U3D1R3L1F3B1U1D3 set LEFT face sum to 1
~:7 read input, set notepad to input
+1 add 1 to notepad
( open loop that can always be jumped to
-1 subtract 1 from notepad
@3 print RIGHT face (ASCII 43 '+')
## the following mechanism gets the output program's ##
## notepad to the current inputted ASCII value: ##
( open loop that can always be jumped to
-1 subtract 1 from notepad
%1 print '1'
)6 jump back to loop while notepad is nonzero
## the following mechanism prints "/1@6:1" ##
:1+3111@6 set notepad to 47, print (ASCII 47 '/')
%1 print LEFT face print (integer '1')
-31111+004@6 set notepad to 64, print (ASCII 64 '@')
:1+11111%6 set notepad to 6, print (integer 6)
:1+45@6 set notepad to 58, print (ASCII 58 ':')
:1-1%6 set notepad to 0, print (integer 1)
~ read input
:7+1 set notepad to input plus 1, so EOF changes to zero
)6 loop if notepad is truthy
The adding/subtracting of the LEFT face is to get the loop to end when EOF is read.
C# (.NET Core), Score: 129.98 11.73 10.82 9.62 10.33 10.32 10.20
-1.2 point from MD XF's suggestion to use @6666...
instead of @6@6@6@6...
for repeating character, and superior initialization sequence
static void Main()
{
List<byte> input = new List<byte>();
int inChar = Console.Read();
while (inChar != -1)
{
input.Add((byte)inChar);
inChar = Console.Read();
}
Console.Write("U3D1R3L1F3B1U1D3");
byte[] sides = new byte[] { 20, 1, 14, 43, 24, 33 };
byte currentChar = 0;
if(currentChar == input[0] || sides.Contains(input[0])) Console.Write("@");
foreach (byte character in input)
{
if (currentChar == character)
{
Console.Write("6");
continue;
}
if (sides.Contains(character))
{
Console.Write(Array.IndexOf(sides, character));
continue;
}
if (currentChar < character)
{
Console.Write("+");
while (currentChar < character)
{
byte nextAdd = sides.Where(s => s + currentChar <= character).Max();
currentChar = (byte)(currentChar + nextAdd);
Console.Write(Array.IndexOf(sides, nextAdd));
}
}
if (currentChar > character)
{
Console.Write("-");
while (currentChar > character)
{
byte nextSub = sides.Where(v => currentChar - v >= character).Max();
currentChar = (byte)(currentChar - nextSub);
Console.Write(Array.IndexOf(sides, nextSub));
}
}
Console.Write("@6");
}
}
Try it online!
My newest version actually does some manipulation of the cube! Yay!
That first Console.Write
up there is a fixed manipulation MD XF worked out that creates this cube:
242
202
242
000131555313
010121535343
000131555313
424
454
424
The significance of this cube is that one of its sides has a sum of 1, allowing manipulations of the Notepad on a smaller scale than multiples of nine, and in particular it simplifies relative movement rather than needing to start from zero each character; in this algorithm both addition and subtraction are used to take the shortest path between characters.

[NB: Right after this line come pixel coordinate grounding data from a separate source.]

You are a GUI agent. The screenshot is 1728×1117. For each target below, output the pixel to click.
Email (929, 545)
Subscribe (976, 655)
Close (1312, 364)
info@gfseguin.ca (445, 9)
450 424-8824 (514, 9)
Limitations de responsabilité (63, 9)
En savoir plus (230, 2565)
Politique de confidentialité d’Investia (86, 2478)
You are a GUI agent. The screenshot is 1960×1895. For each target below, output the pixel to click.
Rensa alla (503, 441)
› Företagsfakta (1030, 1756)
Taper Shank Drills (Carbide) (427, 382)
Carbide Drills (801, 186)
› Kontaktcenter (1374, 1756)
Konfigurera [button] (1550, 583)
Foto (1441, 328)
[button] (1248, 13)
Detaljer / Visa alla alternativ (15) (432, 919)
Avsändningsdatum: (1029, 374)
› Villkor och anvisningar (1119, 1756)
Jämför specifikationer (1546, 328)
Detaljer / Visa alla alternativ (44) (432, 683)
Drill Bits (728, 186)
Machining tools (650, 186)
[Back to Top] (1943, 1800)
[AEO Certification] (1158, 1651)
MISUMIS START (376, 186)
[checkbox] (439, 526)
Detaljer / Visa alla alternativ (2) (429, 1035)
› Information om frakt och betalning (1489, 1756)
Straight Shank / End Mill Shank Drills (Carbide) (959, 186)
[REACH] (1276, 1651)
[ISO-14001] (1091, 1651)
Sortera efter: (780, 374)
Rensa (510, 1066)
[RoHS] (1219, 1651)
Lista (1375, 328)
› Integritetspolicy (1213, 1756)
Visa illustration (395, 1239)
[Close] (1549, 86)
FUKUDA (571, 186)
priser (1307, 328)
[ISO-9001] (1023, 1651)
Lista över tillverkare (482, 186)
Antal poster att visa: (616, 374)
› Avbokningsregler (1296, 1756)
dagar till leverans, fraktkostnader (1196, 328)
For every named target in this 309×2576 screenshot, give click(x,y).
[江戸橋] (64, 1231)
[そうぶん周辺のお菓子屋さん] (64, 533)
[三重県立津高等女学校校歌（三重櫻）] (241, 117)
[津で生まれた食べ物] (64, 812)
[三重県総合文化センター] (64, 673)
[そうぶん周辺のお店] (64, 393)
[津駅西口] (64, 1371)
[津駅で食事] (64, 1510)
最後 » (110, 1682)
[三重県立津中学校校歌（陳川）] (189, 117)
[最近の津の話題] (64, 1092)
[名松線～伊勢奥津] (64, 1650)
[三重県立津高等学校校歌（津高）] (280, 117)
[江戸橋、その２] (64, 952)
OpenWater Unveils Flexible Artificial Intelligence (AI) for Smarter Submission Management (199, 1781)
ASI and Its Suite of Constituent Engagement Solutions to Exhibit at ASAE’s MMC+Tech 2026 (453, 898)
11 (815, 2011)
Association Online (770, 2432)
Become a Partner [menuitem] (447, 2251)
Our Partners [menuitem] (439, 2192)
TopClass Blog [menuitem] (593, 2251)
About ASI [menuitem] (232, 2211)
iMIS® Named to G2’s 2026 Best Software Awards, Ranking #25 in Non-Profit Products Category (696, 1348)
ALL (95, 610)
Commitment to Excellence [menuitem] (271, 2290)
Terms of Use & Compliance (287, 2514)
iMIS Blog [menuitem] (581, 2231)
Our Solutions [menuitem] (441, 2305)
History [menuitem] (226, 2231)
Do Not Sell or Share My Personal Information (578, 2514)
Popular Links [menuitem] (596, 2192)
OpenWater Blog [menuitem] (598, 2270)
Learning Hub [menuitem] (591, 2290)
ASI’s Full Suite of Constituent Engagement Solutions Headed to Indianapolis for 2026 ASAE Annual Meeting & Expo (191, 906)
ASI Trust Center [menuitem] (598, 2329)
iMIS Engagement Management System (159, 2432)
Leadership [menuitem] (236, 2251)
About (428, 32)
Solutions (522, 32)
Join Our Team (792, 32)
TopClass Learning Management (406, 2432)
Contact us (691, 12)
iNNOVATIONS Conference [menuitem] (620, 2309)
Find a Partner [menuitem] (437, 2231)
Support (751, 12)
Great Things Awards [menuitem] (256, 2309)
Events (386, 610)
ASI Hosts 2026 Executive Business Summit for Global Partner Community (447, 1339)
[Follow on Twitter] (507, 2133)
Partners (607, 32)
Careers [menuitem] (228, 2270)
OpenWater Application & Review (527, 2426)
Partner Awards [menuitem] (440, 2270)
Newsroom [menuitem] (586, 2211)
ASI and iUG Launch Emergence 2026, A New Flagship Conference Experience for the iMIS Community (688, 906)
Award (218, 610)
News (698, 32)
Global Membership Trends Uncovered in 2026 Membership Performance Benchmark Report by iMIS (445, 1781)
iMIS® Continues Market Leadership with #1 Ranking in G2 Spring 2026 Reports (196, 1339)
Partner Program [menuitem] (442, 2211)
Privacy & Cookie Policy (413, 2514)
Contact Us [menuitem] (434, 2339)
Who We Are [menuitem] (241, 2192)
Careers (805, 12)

MD XF's version of the initialization causes side 2 to have a sum of 14, which saves many bytes of output for ASCII distances between 14 and 20.
Now can handle inputs with internal newlines, Console.Read() gets individual characters until End of File; see the TIO link which should have the input
Hello,
World!
Shaved a couple fractions of a point by immediately outputting a character if its ASCII value just happens to already exist on a side.
Test Script courtesy of MDXF
Previous submission here and explanation:
This is kinda boring, but as far as I can tell it works. Admittedly I only tried Hello, World!
but I ran the output in the TIO Cubically interpreter and it output "Hello, World!" so I assumed it works.
Rather than actually manipulating the cube at all, the notepad is simply incremented by the sum of the 1 face (9) repeatedly until it has the right value for each character, then prints it.